> Requirement
Your reply must consist of the data below, reproduced character for character.

> Exercise input
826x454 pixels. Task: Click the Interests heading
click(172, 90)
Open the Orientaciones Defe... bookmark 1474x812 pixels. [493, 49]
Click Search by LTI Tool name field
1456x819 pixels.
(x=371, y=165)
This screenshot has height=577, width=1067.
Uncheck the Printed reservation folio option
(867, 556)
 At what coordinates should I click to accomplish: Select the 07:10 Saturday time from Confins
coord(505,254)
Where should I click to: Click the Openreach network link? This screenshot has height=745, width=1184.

> Answer section
826x454 pixels. Task: Click the Interests heading
click(172, 90)
Open the Orientaciones Defe... bookmark 1474x812 pixels. [493, 49]
Click Search by LTI Tool name field
1456x819 pixels.
(x=371, y=165)
This screenshot has height=577, width=1067.
Uncheck the Printed reservation folio option
(867, 556)
 At what coordinates should I click to accomplish: Select the 07:10 Saturday time from Confins
coord(505,254)
Where should I click to: Click the Openreach network link? This screenshot has height=745, width=1184.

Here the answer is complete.